Ugh I have so many sins to confess tmw at church, you just made me think of many more I've made on that street alone
i left the bar a little after you and ended up flipping my car in the arbys drive thru
I can't get out of the parking garage so now I'm staying downtown....Typical
Her cooch smelled like a combination of bacon and sweat.
i am YELPING strip clubs. This is interesting.
yo everyone went to the hospital last night
That poor kid, I literally invited myself over and took advantage of him.
yea I'm sure he was really upset some drunk girl showed up to fuck him.

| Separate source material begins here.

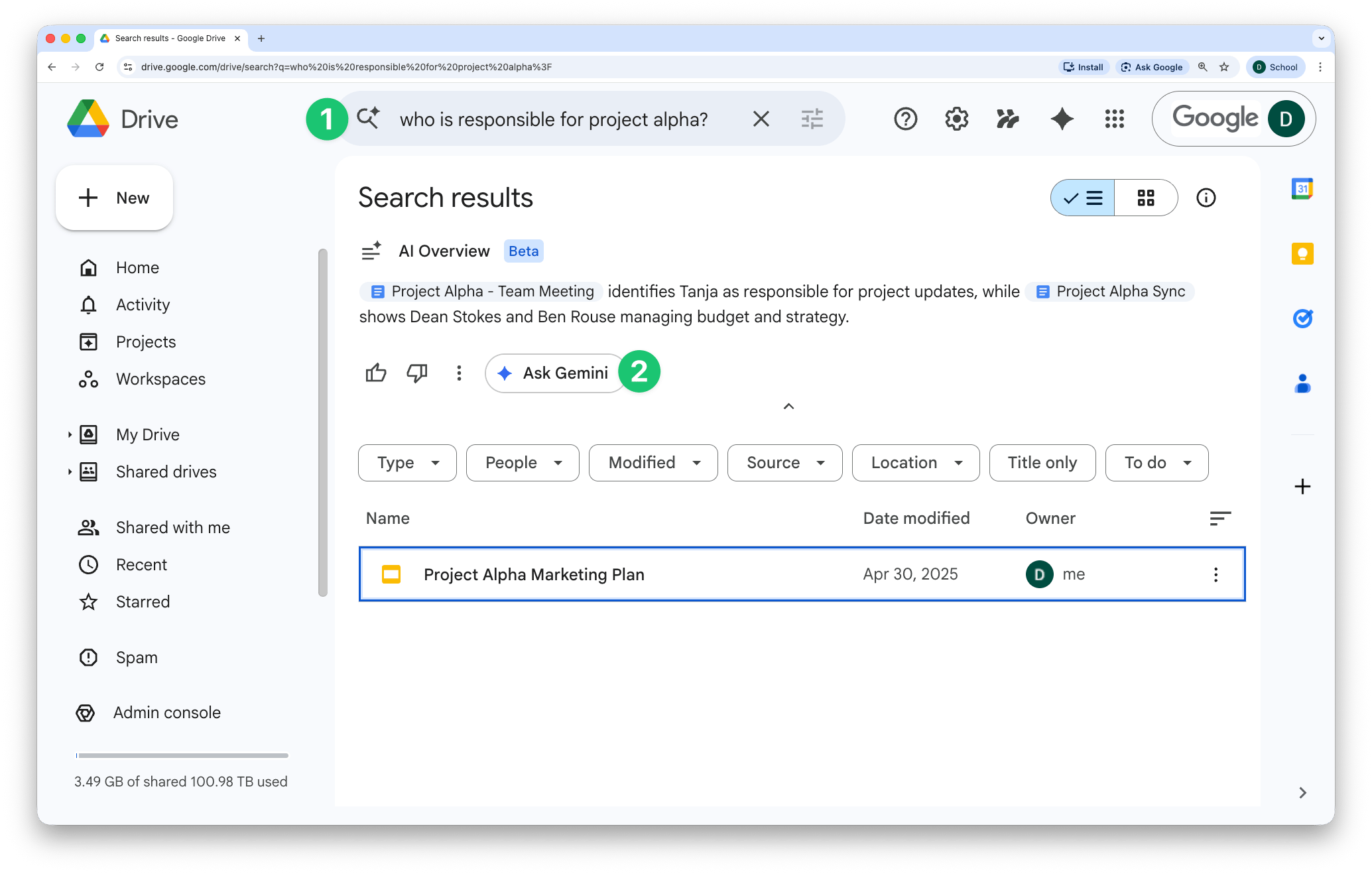The width and height of the screenshot is (1372, 874).
Task: Click the storage usage progress bar
Action: (182, 755)
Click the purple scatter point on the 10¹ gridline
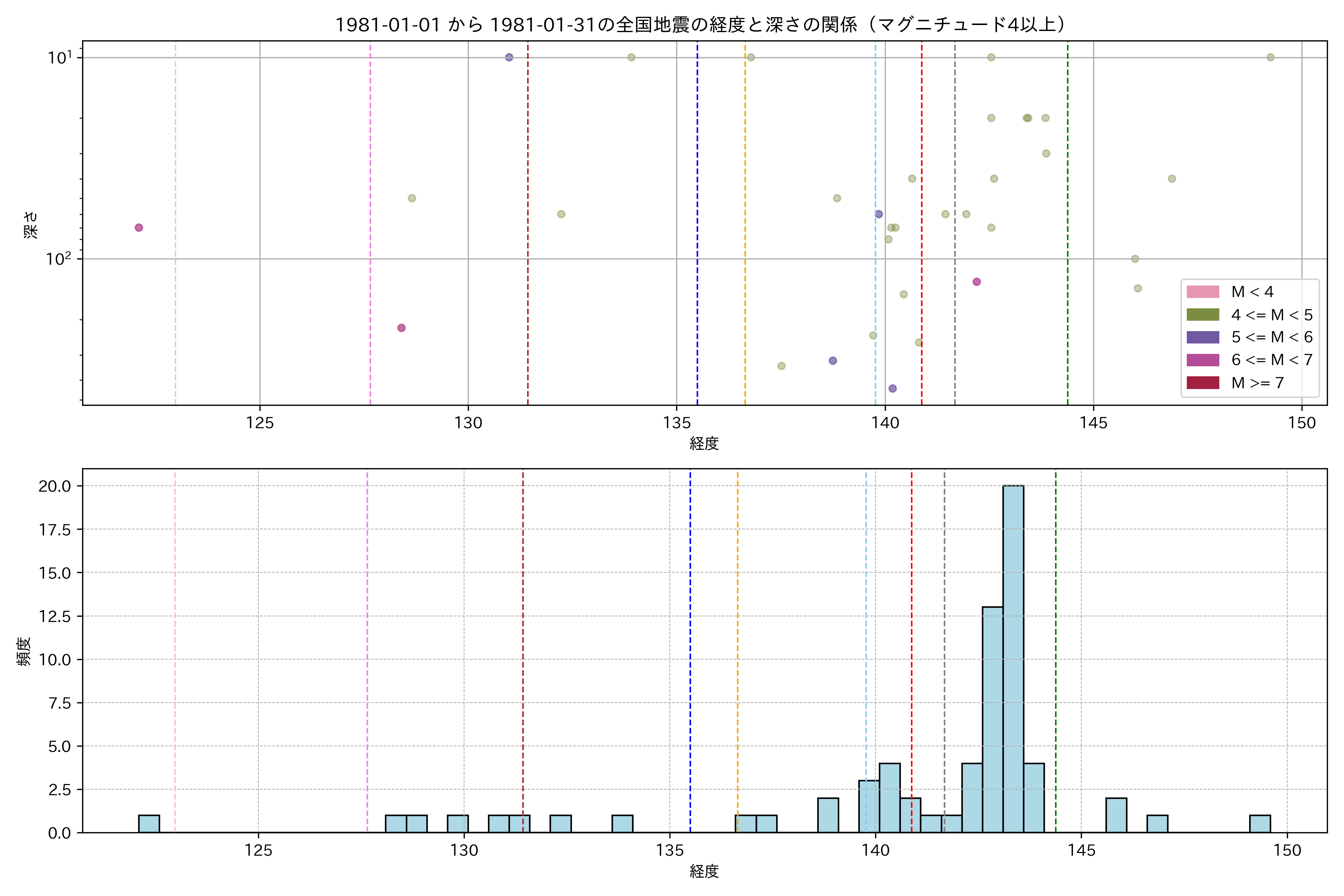This screenshot has width=1344, height=896. pyautogui.click(x=509, y=57)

Do you have to put it that way?
Her little brother walked in right as I was finishing and was like "uhhh hey there's a lunar eclipse outside"

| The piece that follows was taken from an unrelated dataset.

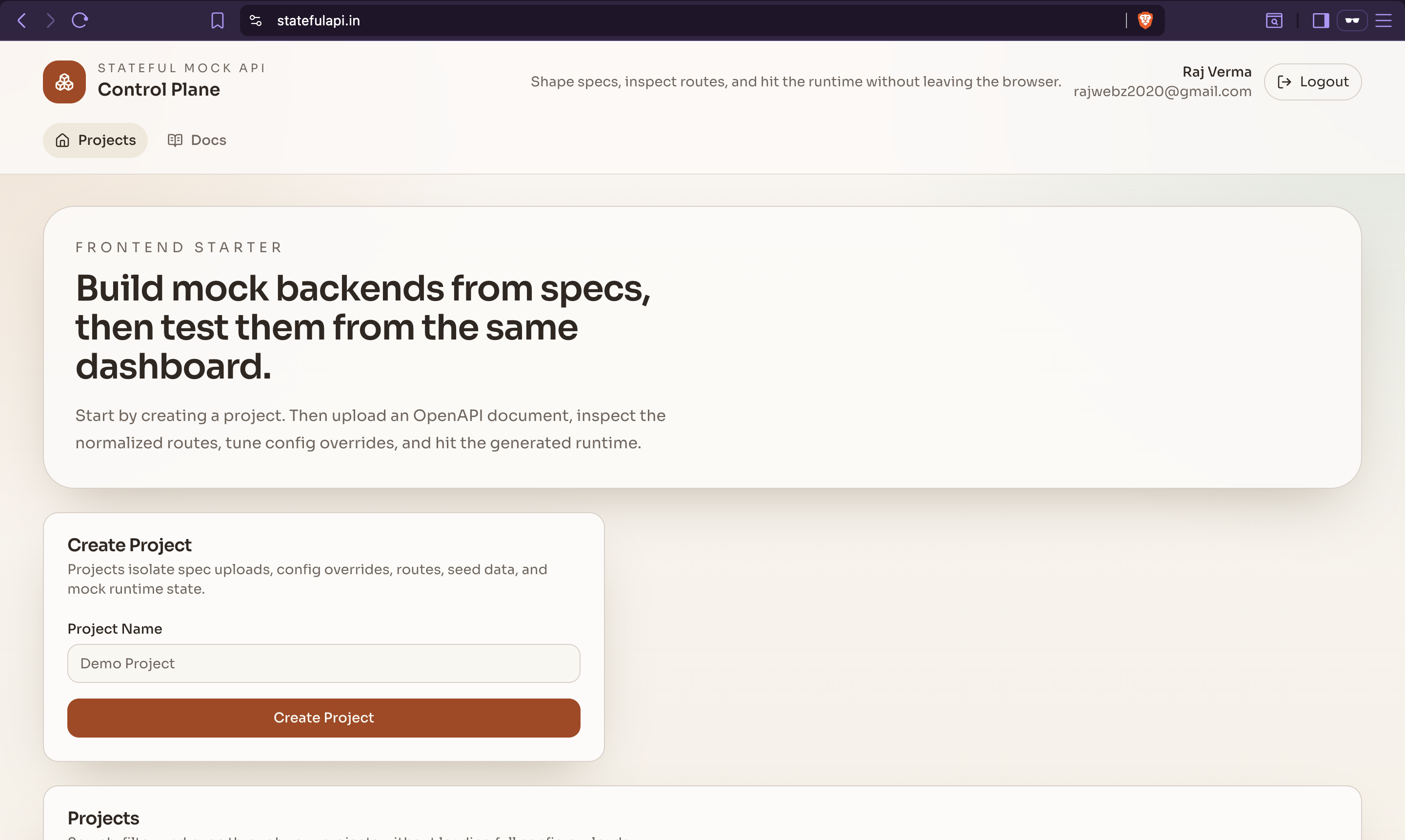
Task: Click the forward navigation arrow
Action: point(50,20)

No she stopped screaming. Now she's eating popcorn. Off a plate. With a spoon.
Well at least it wasn't the first time I threw up out of a second story window
I told him not to mix beer with his Dr. Pepper...his reply was "i'm a grown ass man i'll do what i want". Judging by the sounds coming out of the bathroom he regrets not listening to me.
Is there a word in the English dictionary for impressed, yet disgusted?
I think the word you're looking for is flabbergasted.
he was like captain planet, but less blue and more nakeed
He brought me a bottle of Jack, got me off 3 times, & then left. This is the best fakelationship ever!
He was singing on top of spaghetti, and then started crying. He said it was the saddest song ever, "so so sad".